PROBLEM DETAILS: Give the lines of the items, from the one containing "Viewport: 1169px width, 537px height." through the one containing "Click the close", as a Markdown table with columns Row and Line. Leave out blank lines.

★ ★ ★

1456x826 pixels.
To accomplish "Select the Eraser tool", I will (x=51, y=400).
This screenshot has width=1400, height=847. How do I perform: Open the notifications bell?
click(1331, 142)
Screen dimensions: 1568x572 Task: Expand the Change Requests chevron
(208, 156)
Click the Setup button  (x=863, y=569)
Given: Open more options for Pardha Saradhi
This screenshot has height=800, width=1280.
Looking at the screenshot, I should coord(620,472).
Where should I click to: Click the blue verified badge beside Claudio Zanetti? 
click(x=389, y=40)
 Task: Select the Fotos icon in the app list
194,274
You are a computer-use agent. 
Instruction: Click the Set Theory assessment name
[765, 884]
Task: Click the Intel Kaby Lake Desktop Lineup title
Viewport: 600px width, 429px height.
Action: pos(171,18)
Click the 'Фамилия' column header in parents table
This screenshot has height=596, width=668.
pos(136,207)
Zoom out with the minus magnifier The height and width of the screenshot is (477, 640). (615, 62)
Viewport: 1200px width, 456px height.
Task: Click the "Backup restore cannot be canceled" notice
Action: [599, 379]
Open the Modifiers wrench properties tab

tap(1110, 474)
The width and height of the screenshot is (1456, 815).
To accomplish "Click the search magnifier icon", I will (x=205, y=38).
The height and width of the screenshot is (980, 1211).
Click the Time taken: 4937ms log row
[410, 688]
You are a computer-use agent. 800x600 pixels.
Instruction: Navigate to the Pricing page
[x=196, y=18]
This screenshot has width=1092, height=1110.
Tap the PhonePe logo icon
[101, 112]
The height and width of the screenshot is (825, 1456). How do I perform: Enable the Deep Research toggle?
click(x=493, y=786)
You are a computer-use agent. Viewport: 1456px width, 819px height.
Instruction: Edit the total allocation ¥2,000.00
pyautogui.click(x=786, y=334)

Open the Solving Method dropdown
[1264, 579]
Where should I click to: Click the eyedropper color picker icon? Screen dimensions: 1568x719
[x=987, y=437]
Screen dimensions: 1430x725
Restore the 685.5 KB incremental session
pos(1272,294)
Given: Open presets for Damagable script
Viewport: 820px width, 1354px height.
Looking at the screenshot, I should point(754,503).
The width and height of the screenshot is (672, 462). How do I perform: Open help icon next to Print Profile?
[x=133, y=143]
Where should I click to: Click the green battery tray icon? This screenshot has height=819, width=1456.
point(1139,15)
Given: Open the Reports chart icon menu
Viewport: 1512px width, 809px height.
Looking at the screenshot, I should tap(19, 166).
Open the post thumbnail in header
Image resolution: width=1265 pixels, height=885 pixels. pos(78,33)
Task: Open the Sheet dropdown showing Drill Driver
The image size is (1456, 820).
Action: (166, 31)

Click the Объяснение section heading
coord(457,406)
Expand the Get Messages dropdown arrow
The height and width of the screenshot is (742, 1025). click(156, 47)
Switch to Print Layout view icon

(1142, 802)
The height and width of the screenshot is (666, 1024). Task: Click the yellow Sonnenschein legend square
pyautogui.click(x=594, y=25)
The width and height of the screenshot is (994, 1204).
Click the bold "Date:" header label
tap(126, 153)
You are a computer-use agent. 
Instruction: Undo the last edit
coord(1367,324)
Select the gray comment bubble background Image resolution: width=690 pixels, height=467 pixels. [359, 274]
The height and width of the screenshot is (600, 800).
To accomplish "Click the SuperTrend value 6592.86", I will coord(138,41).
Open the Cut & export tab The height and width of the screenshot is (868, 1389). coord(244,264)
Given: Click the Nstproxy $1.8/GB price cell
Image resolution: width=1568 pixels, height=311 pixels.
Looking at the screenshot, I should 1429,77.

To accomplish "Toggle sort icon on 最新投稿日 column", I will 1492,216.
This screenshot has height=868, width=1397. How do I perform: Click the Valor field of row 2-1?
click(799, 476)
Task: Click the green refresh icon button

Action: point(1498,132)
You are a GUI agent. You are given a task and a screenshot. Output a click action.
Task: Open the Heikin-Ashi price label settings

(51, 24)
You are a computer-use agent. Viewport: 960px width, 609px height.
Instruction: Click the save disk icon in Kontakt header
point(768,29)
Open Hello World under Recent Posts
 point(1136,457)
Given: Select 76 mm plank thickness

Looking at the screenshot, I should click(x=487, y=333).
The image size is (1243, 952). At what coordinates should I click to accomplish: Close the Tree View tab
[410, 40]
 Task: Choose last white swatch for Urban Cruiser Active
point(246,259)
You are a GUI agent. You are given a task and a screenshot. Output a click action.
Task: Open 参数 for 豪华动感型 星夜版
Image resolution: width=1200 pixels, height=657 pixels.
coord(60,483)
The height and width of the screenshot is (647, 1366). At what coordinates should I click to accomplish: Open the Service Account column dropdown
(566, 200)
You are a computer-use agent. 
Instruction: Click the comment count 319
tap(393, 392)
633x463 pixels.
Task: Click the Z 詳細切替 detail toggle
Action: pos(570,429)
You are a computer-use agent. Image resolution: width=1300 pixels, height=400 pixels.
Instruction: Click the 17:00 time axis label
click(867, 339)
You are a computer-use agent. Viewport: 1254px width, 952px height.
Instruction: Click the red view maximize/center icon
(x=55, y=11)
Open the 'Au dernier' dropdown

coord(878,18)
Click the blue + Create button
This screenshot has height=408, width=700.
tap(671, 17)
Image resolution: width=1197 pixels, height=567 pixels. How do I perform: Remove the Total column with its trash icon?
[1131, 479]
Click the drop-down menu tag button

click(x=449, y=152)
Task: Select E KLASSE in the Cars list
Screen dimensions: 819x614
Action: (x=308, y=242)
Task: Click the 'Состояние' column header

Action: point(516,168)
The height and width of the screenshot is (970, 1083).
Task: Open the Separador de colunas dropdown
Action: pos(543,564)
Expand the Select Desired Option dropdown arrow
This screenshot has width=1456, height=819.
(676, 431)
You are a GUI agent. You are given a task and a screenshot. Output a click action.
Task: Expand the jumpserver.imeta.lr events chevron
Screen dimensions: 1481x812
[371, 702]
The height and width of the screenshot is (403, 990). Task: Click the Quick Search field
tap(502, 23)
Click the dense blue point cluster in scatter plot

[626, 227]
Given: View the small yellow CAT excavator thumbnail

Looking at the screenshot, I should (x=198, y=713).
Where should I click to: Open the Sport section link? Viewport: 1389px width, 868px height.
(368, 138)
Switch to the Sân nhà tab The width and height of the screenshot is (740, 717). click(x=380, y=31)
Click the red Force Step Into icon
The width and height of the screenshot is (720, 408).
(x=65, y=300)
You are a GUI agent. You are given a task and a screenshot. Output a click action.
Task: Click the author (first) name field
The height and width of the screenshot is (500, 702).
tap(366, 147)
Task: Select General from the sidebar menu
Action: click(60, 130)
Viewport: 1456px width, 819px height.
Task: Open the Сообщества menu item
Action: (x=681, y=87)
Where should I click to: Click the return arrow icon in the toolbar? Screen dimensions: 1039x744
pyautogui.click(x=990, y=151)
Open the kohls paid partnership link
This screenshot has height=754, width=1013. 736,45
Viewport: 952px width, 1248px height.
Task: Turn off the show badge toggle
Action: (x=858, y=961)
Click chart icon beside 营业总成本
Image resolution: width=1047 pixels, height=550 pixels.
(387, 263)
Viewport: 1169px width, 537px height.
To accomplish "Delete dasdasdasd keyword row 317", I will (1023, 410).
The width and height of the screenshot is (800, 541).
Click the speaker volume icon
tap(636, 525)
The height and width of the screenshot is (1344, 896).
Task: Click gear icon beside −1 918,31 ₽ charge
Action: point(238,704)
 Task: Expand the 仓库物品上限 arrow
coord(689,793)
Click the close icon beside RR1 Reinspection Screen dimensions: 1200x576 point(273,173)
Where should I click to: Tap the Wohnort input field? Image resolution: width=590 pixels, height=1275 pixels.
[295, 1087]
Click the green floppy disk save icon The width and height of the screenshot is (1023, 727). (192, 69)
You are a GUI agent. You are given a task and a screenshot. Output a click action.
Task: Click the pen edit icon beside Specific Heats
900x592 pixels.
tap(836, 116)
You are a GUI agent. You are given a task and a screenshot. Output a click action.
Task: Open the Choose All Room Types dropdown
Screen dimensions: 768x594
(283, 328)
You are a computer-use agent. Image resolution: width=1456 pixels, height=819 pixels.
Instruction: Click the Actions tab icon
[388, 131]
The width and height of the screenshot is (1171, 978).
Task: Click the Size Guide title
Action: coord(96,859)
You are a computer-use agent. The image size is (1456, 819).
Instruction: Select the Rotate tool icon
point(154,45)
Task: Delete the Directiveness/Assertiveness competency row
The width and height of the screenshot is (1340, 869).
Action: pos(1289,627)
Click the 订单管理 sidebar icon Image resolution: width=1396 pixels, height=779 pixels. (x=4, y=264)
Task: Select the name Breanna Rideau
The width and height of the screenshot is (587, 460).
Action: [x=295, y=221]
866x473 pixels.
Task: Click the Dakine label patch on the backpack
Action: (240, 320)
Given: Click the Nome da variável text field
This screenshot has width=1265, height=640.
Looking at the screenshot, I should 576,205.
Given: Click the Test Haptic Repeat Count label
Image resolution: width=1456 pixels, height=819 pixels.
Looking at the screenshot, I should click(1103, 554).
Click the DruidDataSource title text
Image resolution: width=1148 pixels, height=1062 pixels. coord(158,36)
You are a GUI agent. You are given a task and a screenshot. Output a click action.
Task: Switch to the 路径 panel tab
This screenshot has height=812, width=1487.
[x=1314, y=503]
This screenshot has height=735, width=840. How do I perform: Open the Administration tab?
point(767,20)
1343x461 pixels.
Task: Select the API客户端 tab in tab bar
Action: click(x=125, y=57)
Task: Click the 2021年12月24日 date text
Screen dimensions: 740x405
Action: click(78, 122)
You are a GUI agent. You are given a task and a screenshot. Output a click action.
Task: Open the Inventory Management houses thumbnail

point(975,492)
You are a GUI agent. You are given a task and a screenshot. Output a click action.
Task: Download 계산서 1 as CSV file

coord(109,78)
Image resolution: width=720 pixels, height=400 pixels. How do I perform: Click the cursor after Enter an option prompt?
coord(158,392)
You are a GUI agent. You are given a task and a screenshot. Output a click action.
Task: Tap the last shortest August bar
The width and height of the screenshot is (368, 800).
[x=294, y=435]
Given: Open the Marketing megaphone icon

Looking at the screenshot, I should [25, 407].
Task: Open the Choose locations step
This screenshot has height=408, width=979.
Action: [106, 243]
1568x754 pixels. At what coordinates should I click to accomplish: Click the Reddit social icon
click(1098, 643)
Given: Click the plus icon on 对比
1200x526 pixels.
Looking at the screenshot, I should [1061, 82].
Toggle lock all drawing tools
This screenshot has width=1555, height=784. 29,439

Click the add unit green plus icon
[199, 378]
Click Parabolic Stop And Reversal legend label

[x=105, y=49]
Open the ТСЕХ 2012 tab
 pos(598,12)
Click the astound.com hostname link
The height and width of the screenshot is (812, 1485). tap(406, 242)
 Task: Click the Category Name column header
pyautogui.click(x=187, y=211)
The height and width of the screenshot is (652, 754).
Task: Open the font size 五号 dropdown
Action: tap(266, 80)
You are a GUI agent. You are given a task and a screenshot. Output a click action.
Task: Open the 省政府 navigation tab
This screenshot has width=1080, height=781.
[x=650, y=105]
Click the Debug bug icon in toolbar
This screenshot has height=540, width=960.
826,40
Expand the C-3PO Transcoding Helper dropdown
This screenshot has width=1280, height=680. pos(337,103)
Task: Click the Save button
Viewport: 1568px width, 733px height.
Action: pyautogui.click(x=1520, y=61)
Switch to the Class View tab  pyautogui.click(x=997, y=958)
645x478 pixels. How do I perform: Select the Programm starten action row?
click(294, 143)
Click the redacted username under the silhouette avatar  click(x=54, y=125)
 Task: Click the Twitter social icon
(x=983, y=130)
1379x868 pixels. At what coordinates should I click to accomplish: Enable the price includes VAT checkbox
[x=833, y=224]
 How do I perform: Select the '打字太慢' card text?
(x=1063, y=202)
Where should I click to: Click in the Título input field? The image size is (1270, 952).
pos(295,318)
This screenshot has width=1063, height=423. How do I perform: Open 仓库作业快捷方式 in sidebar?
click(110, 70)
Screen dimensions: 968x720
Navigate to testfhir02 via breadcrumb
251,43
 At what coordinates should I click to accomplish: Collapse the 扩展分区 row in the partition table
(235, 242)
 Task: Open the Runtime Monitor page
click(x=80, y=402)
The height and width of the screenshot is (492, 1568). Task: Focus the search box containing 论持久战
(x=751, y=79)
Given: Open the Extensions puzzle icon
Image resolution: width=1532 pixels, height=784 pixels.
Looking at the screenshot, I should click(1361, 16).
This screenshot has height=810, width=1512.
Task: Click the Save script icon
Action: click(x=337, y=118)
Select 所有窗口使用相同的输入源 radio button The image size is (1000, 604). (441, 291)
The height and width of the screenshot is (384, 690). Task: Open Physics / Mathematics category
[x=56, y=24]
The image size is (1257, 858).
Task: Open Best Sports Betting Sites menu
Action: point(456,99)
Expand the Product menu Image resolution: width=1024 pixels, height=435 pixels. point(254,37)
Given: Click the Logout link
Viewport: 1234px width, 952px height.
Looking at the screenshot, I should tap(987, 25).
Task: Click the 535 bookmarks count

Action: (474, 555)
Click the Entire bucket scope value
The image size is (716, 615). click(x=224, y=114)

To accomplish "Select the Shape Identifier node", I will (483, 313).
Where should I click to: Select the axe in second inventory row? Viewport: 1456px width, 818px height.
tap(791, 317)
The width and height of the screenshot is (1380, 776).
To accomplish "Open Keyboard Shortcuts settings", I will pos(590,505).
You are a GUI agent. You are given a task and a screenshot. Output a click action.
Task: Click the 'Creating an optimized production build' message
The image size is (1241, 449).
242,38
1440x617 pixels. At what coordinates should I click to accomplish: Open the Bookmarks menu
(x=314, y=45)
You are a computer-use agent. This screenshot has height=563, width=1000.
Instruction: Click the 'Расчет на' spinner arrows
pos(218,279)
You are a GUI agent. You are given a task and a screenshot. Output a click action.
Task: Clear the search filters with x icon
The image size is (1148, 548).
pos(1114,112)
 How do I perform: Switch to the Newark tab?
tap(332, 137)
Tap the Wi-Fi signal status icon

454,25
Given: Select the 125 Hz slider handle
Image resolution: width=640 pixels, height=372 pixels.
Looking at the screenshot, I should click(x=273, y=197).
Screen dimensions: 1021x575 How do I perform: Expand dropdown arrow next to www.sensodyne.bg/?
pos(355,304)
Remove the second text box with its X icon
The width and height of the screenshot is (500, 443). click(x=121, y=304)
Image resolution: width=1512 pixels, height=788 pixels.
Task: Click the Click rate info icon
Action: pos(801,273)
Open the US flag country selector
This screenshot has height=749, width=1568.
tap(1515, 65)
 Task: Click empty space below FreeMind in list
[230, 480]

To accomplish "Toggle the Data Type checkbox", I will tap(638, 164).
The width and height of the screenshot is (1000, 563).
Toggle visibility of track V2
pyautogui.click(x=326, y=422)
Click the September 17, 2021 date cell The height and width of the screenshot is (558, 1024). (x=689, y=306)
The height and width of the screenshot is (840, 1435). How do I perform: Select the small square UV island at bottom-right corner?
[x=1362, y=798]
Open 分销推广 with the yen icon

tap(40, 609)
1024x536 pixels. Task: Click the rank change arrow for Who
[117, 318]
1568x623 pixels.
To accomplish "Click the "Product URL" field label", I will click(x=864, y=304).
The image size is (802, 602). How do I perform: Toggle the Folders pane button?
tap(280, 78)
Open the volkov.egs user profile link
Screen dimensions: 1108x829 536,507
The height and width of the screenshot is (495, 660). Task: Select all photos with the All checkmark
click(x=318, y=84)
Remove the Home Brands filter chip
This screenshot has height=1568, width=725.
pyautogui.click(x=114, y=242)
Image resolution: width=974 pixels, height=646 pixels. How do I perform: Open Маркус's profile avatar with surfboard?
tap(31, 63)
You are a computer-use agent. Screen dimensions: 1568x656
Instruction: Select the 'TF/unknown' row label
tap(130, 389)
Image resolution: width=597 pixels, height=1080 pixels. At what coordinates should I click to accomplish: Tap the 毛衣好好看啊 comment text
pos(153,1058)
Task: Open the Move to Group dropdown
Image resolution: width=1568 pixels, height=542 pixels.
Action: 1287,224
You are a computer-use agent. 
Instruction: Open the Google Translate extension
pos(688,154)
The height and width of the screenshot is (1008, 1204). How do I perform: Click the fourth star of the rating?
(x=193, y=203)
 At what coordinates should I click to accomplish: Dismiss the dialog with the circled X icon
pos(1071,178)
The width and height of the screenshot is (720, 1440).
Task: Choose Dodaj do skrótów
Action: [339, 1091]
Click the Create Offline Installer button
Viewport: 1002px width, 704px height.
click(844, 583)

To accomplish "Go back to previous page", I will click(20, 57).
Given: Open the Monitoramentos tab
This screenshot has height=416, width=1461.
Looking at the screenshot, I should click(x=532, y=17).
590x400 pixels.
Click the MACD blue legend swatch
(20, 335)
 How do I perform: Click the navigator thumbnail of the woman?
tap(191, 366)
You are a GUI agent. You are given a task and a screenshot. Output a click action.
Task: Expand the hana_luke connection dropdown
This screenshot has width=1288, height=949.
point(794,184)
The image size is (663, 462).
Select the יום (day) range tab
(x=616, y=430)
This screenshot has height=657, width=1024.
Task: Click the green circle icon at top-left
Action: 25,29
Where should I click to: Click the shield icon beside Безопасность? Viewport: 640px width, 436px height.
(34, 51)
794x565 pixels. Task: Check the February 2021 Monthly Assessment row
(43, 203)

★ ★ ★

IN RESPONSE:
| Row | Line |
|---|---|
| 1 | Viewport: 1169px width, 537px height. |
| 2 | To accomplish "Delete dasdasdasd keyword row 317", I will (1023, 410). |
| 3 | The width and height of the screenshot is (800, 541). |
| 4 | Click the speaker volume icon |
| 5 | tap(636, 525) |
| 6 | The height and width of the screenshot is (1344, 896). |
| 7 | Task: Click gear icon beside −1 918,31 ₽ charge |
| 8 | Action: point(238,704) |
| 9 |  Task: Expand the 仓库物品上限 arrow |
| 10 | coord(689,793) |
| 11 | Click the close icon beside RR1 Reinspection Screen dimensions: 1200x576 point(273,173) |